═══ Исходный фрагмент ═══
Попадая в тюрьмы, Вийон неизменно обращался с ходатайством о защите к влиятельным друзьям. Многие именитые люди ценили поэтический дар «бедного школяра». Наиболее верным защитником Вийона был принц Карл Орлеанский, один из крупнейших поэтов своего времени. Прося о помощи, Вийон порой пытался растрогать своих покровителей, а порой издевался над ними. Он был вором, но царедворцем он никогда не был. Пушкин как-то в полемическом азарте, вспомнив «королевского слугу» Клемапа Маро, сказал, что французская поэзия родилась в передней и не пошла дальше гостиной. Поэзия Вийона родилась не в передних, а в притонах и в тюрьмах. В 1461 году Вийону исполнилось тридцать лет. По приказу епископа Тибо д'Осиньи его посадили в тюрьму в небольшом городе Мен-сюр-Луар, близ Орлеана. Только что взошедший на престол Людовик XI, приехав в Мен-сюр-Луар, приказал освободить поэта. Вийон торжественно проклял зловредного епископа, а молодому королю пожелал двенадцать сыновей.
Вскоре после освобождения из тюрьмы Вийон, вернувшись в Париж, написал «Большое завещание». В нем он снова одаривает всех всем, но на этот раз перед нами произведение зрелого мастера; в нем не только стихи на случай и колкие эпиграммы, в нем — философия поэта.
Мы ничего не знаем о конце Франсуа Вийона. Вряд ли он умер своей смертью: не такой у него был нрав, да и времена были не такие. Может быть, он погиб во время одного из разбойных нападений? А может быть, «мастера трогательных обрядов» (так называли тогда палачей) в конце концов все же его повесили: ведь не каждый год объявляется амнистия по случаю коронации...
Мы знаем, что ему нравились многие женщины: и Катрин де Воссель, и толстуха Марго, и курносая Розали, и «любезная перчаточница». Однако его любовные стихи либо полны условных поэтических формул, либо написаны с издевкой. Так, он обращается к Марго со следующим признанием:
Что ветер, снег? Мне хлеб всегда готовый.
Я жулик, а она нашла такого. Кто лучше? Хороши они вдвоем.
И верьте, рыбка стоит рыболова...

Вспоминая о Катрин, он говорит:
Встречать — встречал, любить — любили.
Из-за неe меня лупили,
Как на реке белье колотят,
Как на гумне снопы молотят...

Трудно себе представить, что он мог умереть, «любви стрелой пронзенный», как он писал, отдавай должное поэтическим условностям века. Жил он всегда в нищете и голоде; с необычайной живостью описывал он различные яства, обеды и ужины богачей:
Огромные на блюдах рыбы,
Бараний бок на вертеле,
Лепешек горы, масла глыбы,
Чего уж нет на том столе —
Творог, глазунья и желе,
И крем, и пышки, и свинина,
И лучшие в округе вина.
Он сам кусочка не возьмет,
Он сам вина не разольет —
Не утруждать бы белых рук,
На то есть много резвых слуг.

Он знал, что у богатых не только сила, но и право. Он рассказывает, как к Александру Македонскому привели пойманного пирата. Царь попытался пристыдить грабителя, но тот ответил:
А в чем повинен я? В насильи?
В тяжелом ремесле пирата?
═══ Материал к заданию ═══
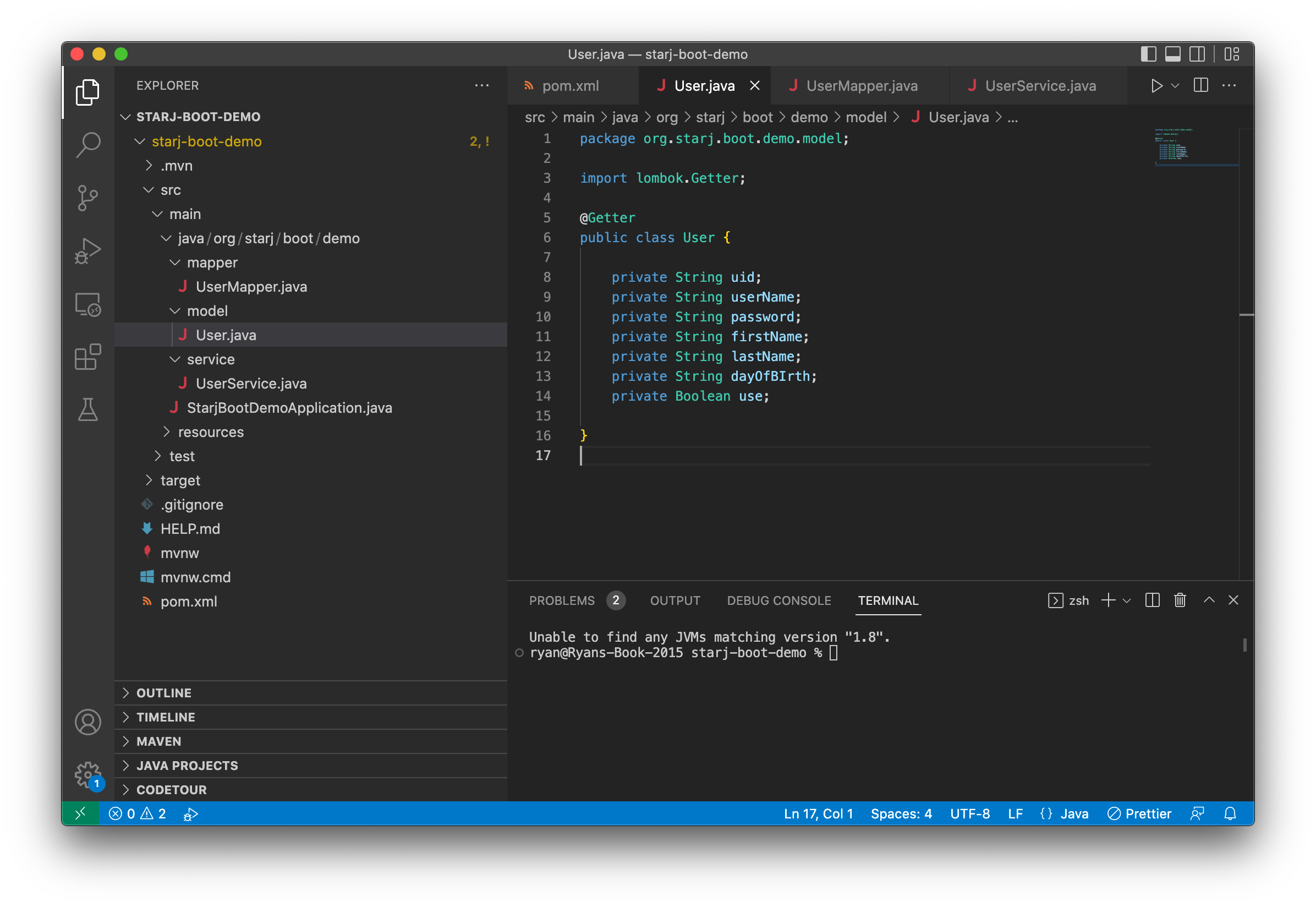Click Spaces: 4 indentation setting

click(901, 814)
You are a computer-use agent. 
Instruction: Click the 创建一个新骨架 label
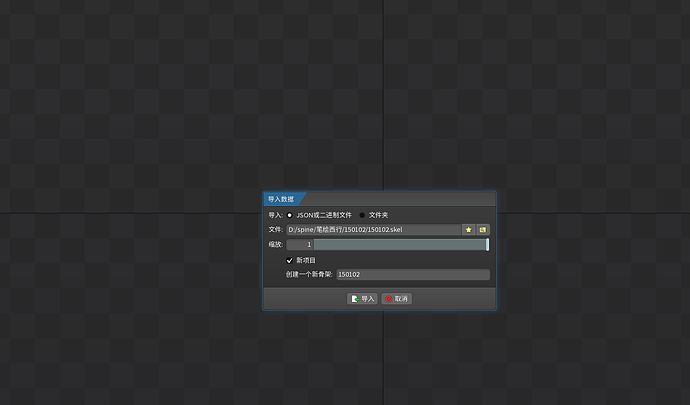tap(309, 274)
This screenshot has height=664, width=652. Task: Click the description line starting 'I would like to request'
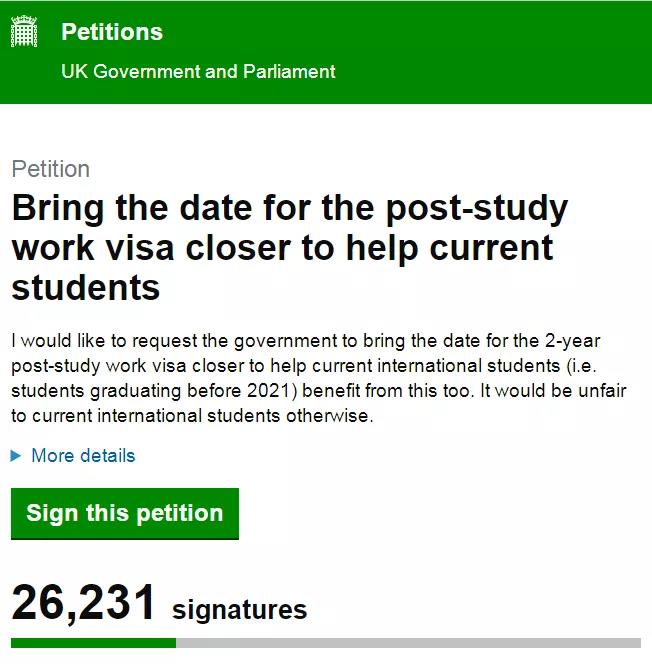[x=306, y=341]
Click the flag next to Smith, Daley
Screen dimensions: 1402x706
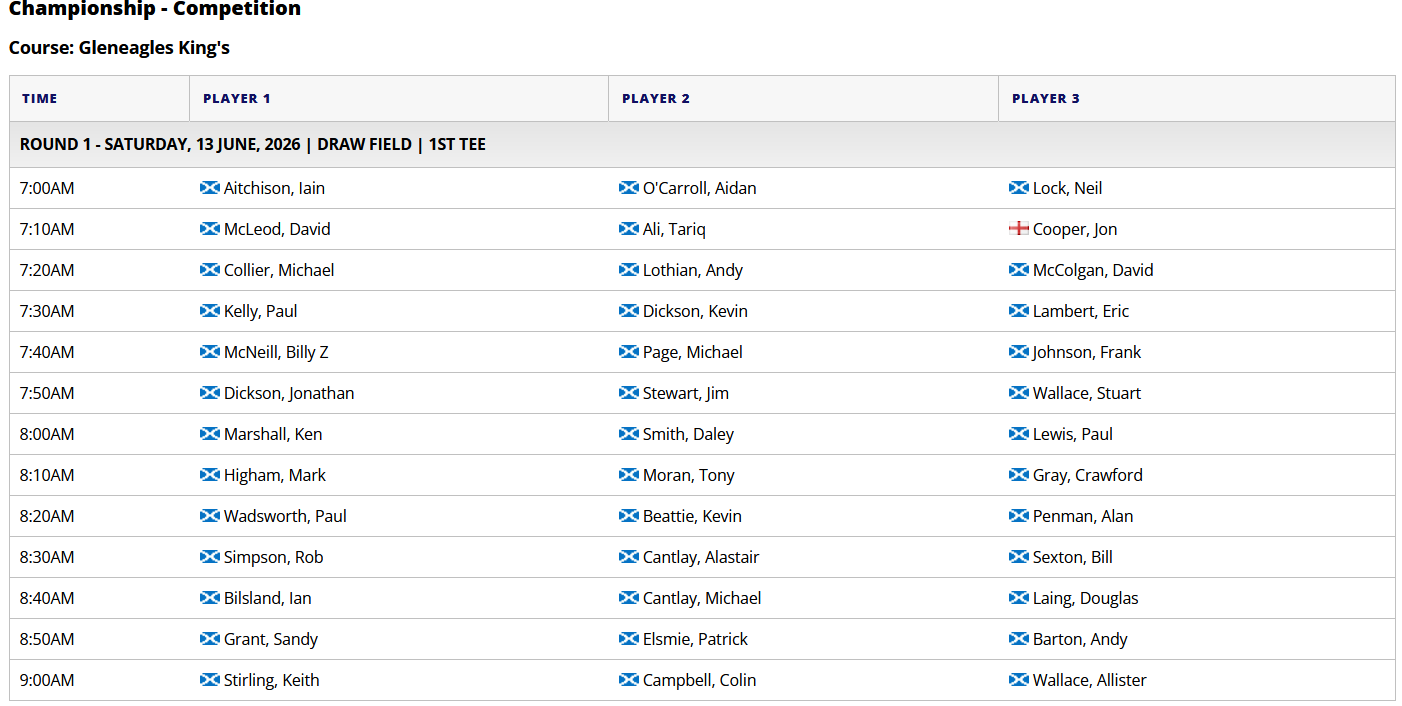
═══
▶ _Задание 1_: Воспроизведите записи дословно, начиная со строки, содержащей «You are a computer-use agent.», и до конца записей включительно. Изображения в ответ не включайте.
▶ _Задание 2_: Допишите следующую часть фрагмента о Франсуа Вийоне, начиная сразу после его последней строки.
Записи никак не связаны с фрагментом.

▶ _Ответ 1_:
You are a computer-use agent. 
Instruction: Click the 创建一个新骨架 label
tap(309, 274)
This screenshot has height=664, width=652. Task: Click the description line starting 'I would like to request'
[x=306, y=341]
Click the flag next to Smith, Daley
Screen dimensions: 1402x706

▶ _Ответ 2_:
Будь у меня твоя флотилья,
Будь у меня твои палаты,
Забыл бы ты про все улики,
Не звал бы вором и пиратом,
А стал бы я, как ты, Великий,
И уж, конечно, император.

За спиной Вийона стояло средневековье с его юродивыми и мистикой, с танцами смерти и райскими видениями. Человек, однажды приговоренный к смерти и много раз ее ожидавший, не мог о ней не думать. Перед глазами Вийоиа вставали не кущи рая, не костры ада, и думал он не о загробной жизни, в которую вряд ли верил, а о конце той первой, доподлинной жизни, которая была кругом. Он писал о том, что все истлеют:
Сгниют под каменным крестом
Тела красотки и монаха,
И рыцарей, не знавших страха,
Откормленных с большим трудом
И сливками и пирогом...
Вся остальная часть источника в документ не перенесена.